Study Design: Physician human capital consists of two components: the underlying human capital (productivity) of those who become physicians and the job-specific investments (physician training) added to this underlying capital. The value of physicians' underlying human capital is estimated using a regression analysis of the National Longitudinal Sample of Youth (NLSY). For those in the survey who did not go on to become doctors, income over time is modeled as a function of a rich set of variables measured in youth, including family background, educational attainment and a range of high-school level performance tests. This equation is then used to forecast an age-earnings profile for doctors based on the characteristics in youth of those NLSY cohort participants who subsequently became doctors. Next, published estimates are used to measure the total cost (wherever paid) of investments in physician training. Combining these estimates, the social cost per primary care physician provided visit and Medicare relative value unit (RVU) is determined.

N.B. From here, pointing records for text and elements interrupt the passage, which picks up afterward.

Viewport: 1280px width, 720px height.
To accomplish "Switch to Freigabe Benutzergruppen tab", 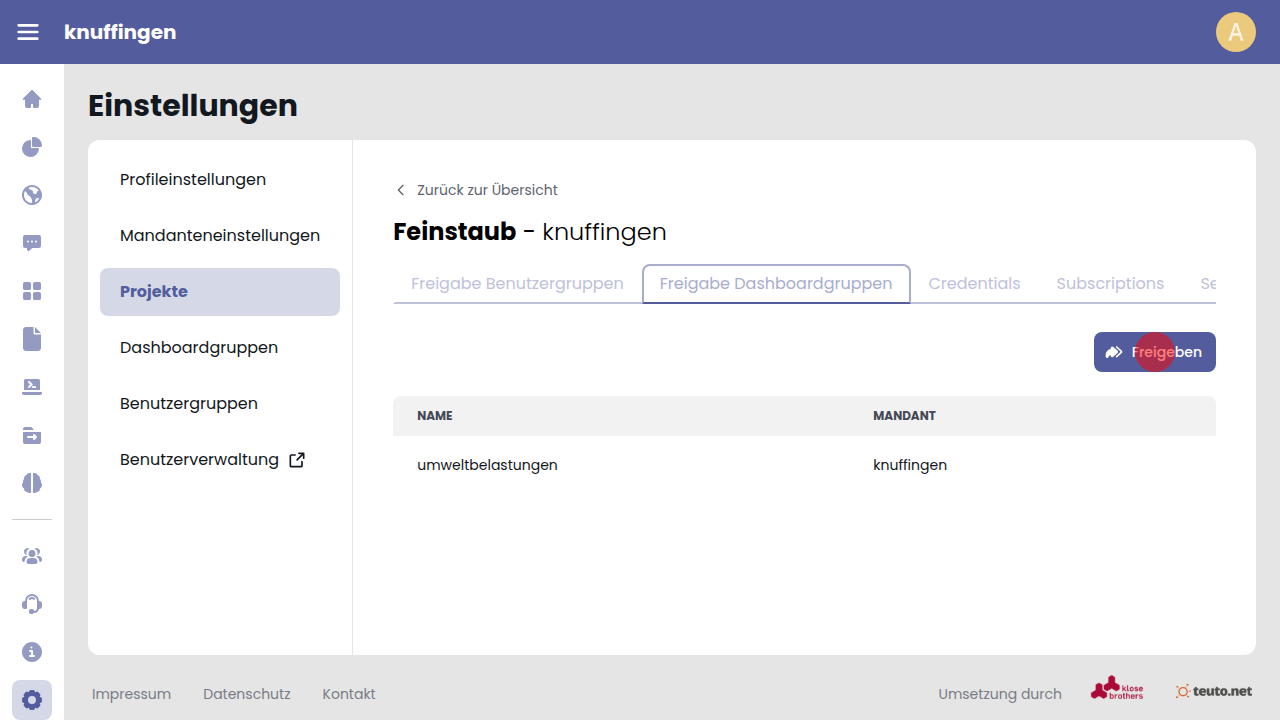I will (517, 284).
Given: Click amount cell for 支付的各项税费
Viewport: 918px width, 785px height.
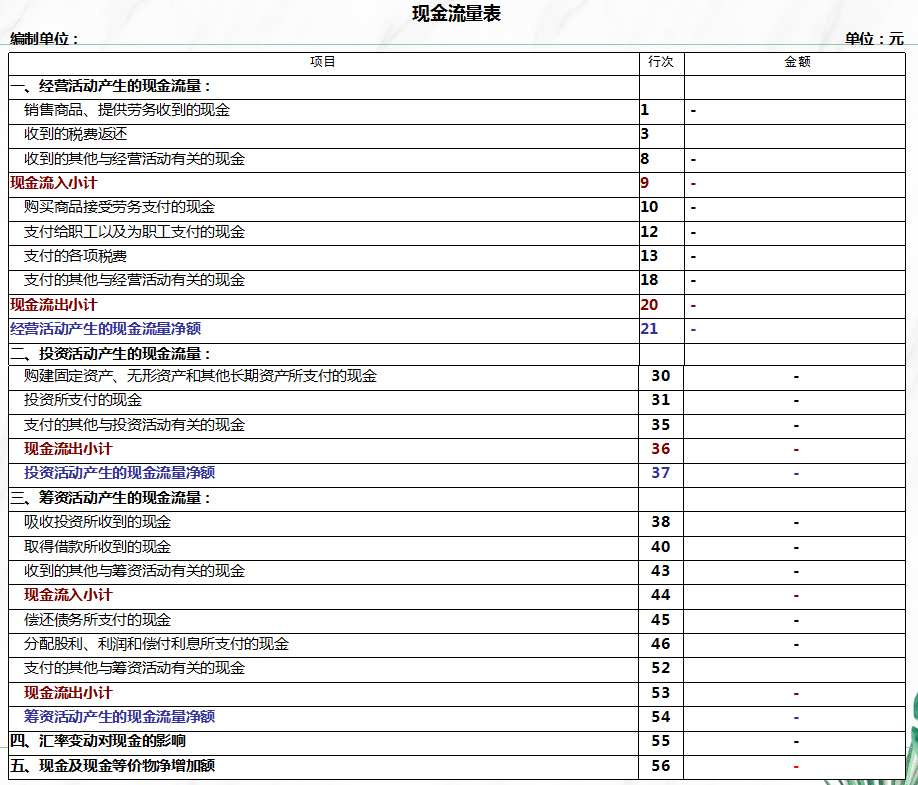Looking at the screenshot, I should (795, 257).
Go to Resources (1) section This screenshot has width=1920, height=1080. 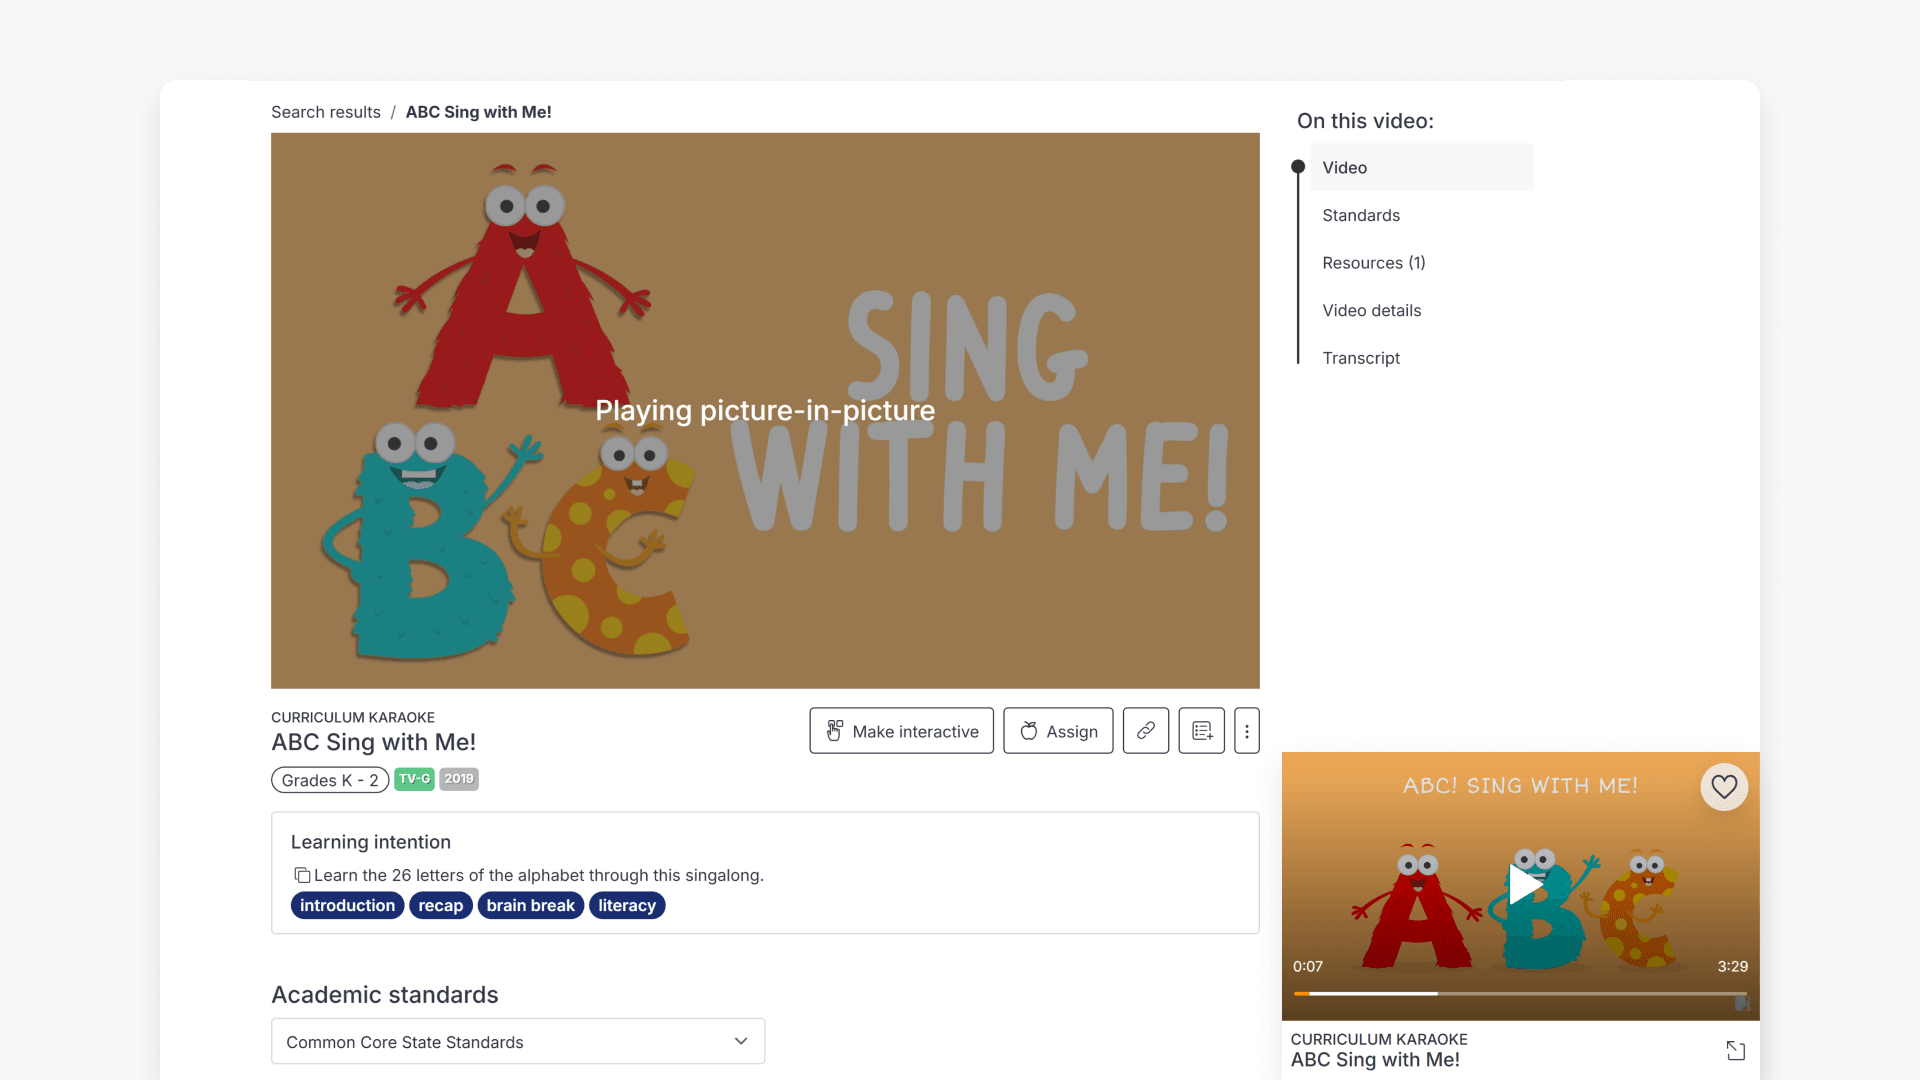(1374, 263)
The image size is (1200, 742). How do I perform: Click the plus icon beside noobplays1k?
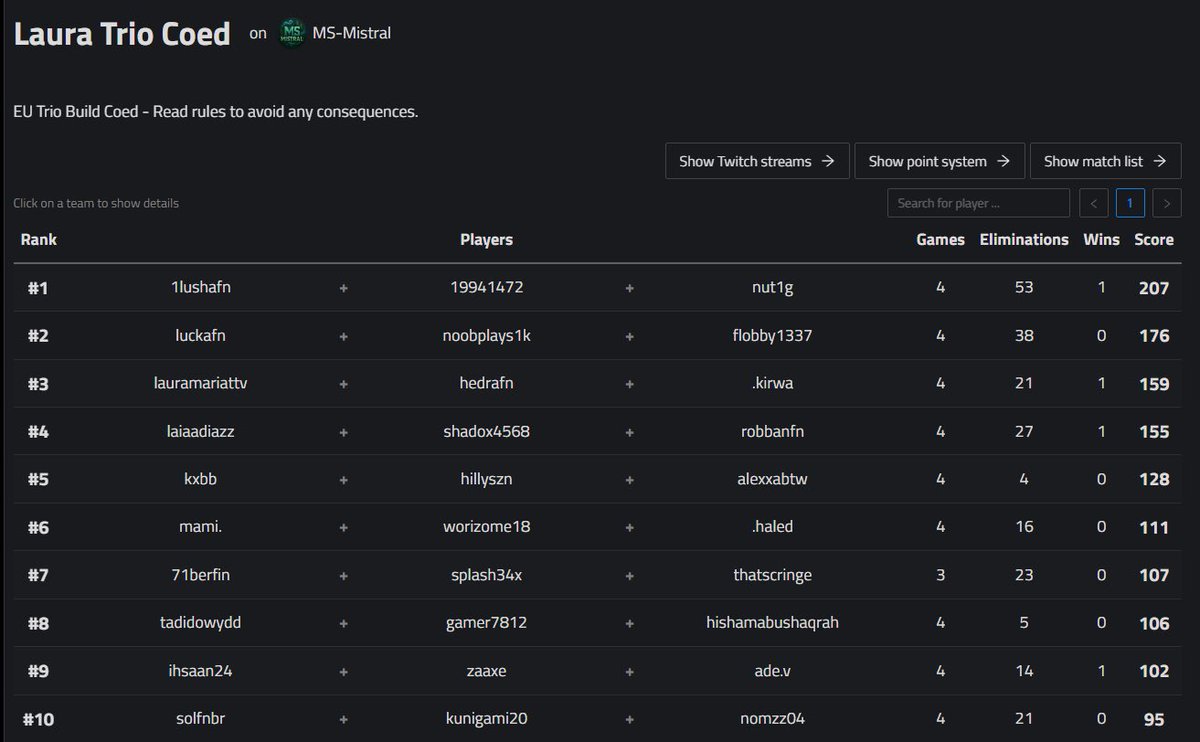[x=629, y=336]
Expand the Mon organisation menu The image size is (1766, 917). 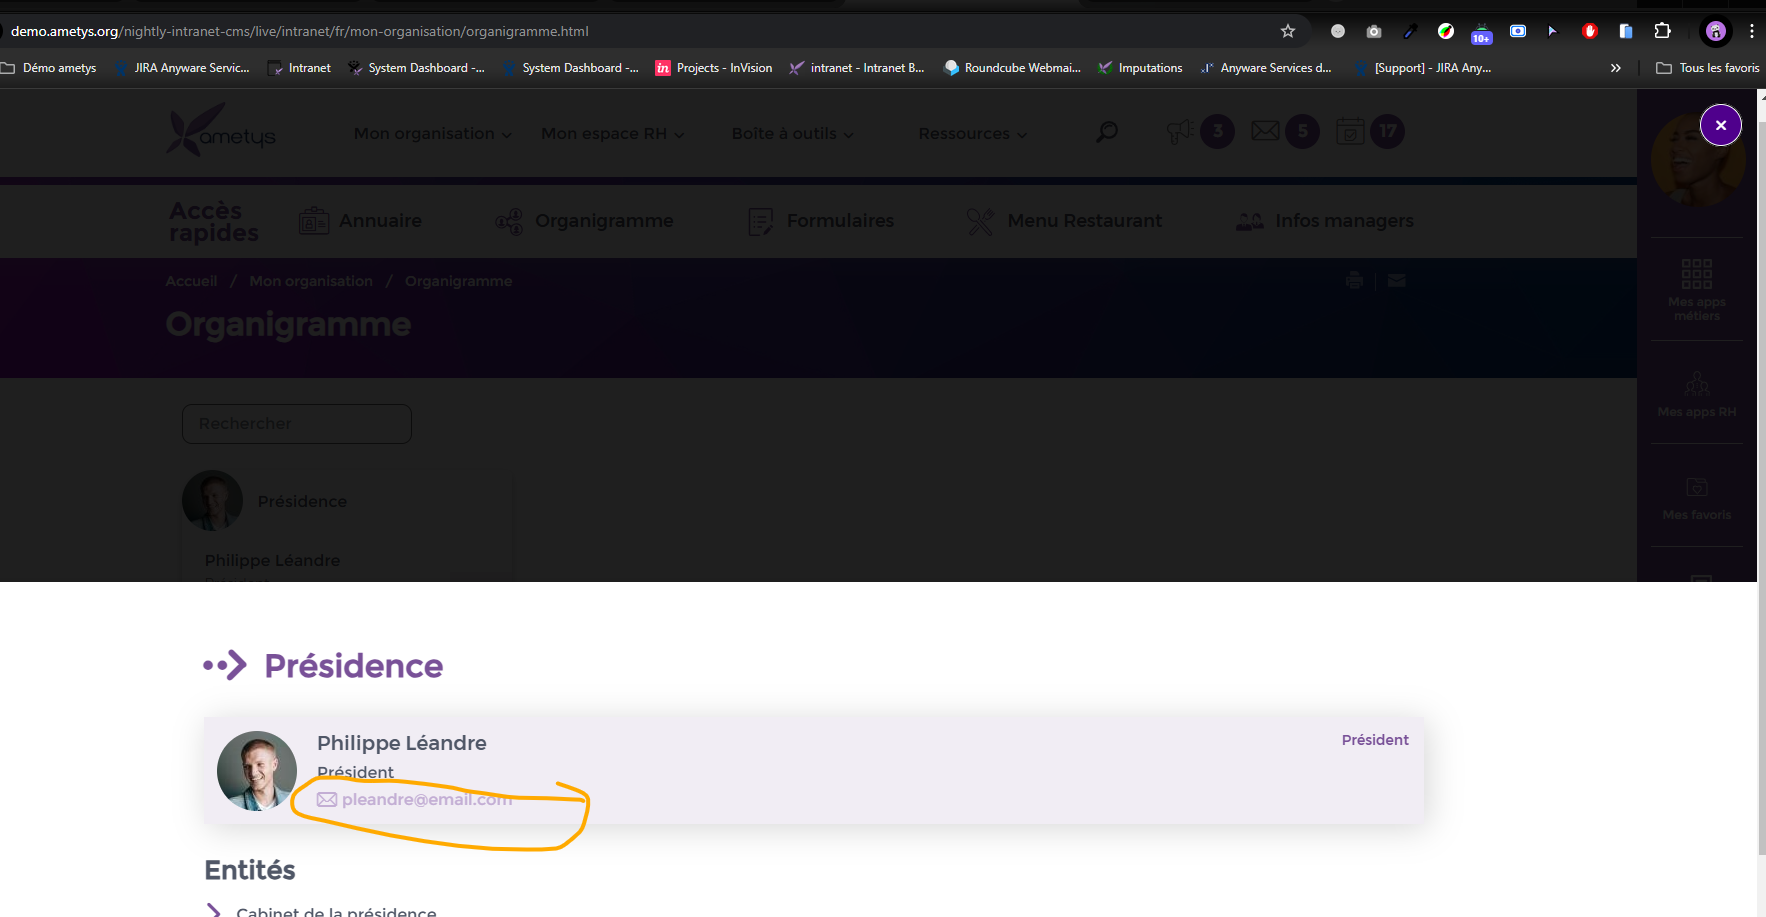(432, 134)
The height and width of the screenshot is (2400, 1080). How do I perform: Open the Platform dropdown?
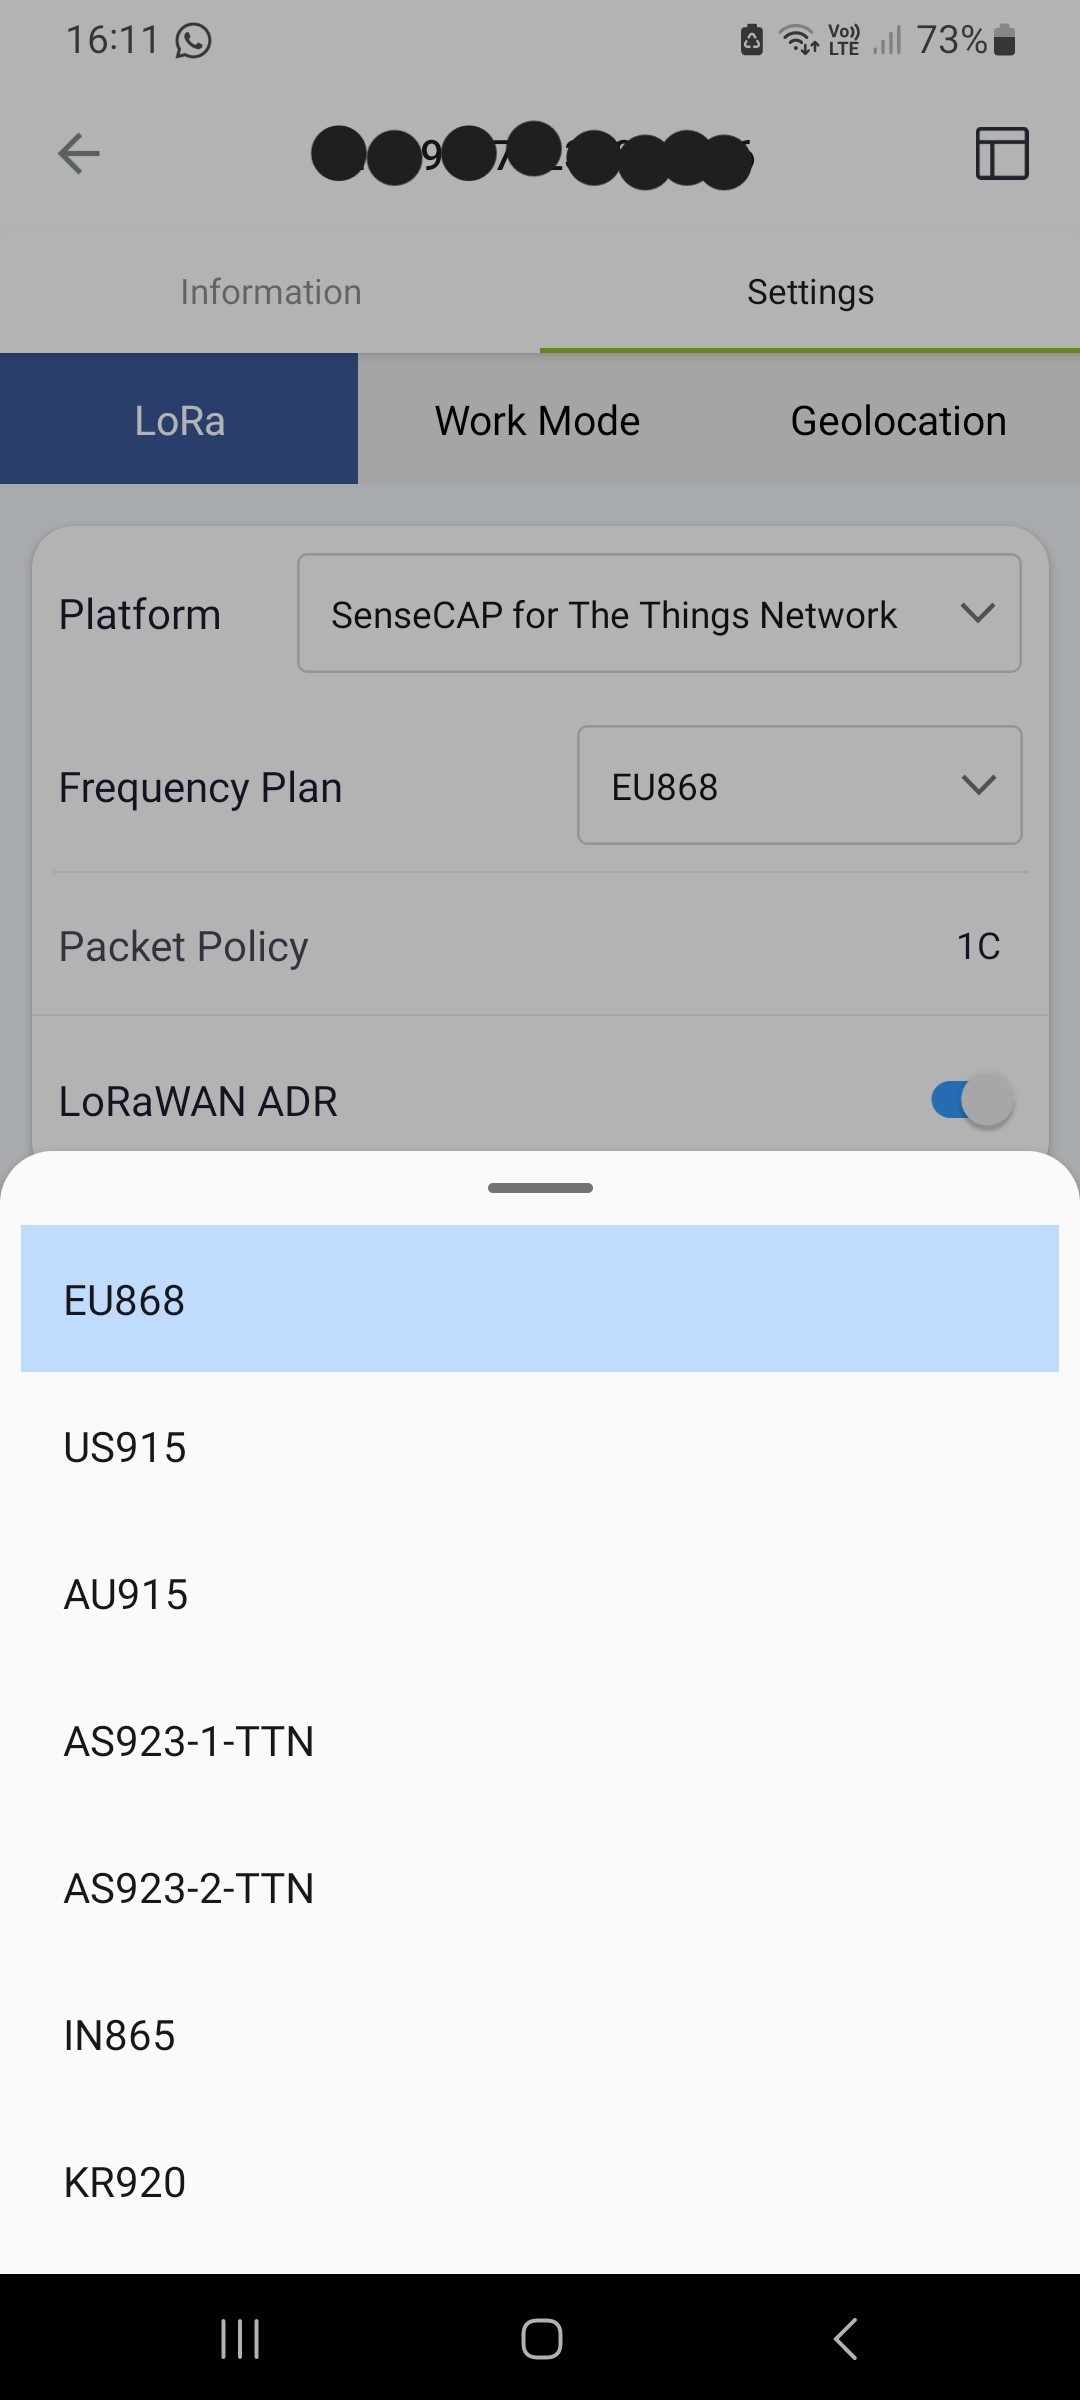click(659, 613)
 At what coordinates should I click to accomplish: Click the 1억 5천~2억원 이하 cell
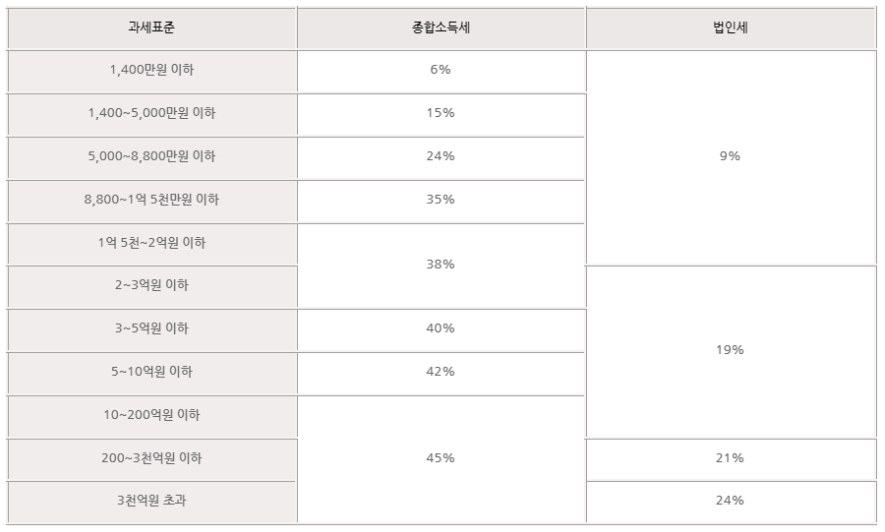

Principal Findings: Physicians are drawn from the highest performing group of high school students. The earnings of comparable students who do not become doctors and the predicted earnings of would be doctors are substantially above the population mean. The opportunity cost of physician human capital is thus very high. The estimated societal cost per primary care physician visit is substantially higher than the average copayment. The societal cost per primary care physician provided RVU is generally higher than the current Medicare compensation rate per RVU. The private return to primary care physician training is relatively low, in the range of 7 to 9 percent.
Conclusions: At current levels of supply, the marginal social costs of primary care visits appear to be equal to or greater than marginal social benefits of many primary care services. In considering expansions of primary care capacity, it may be efficient to increase the use of complementary, lower-skilled practitioners.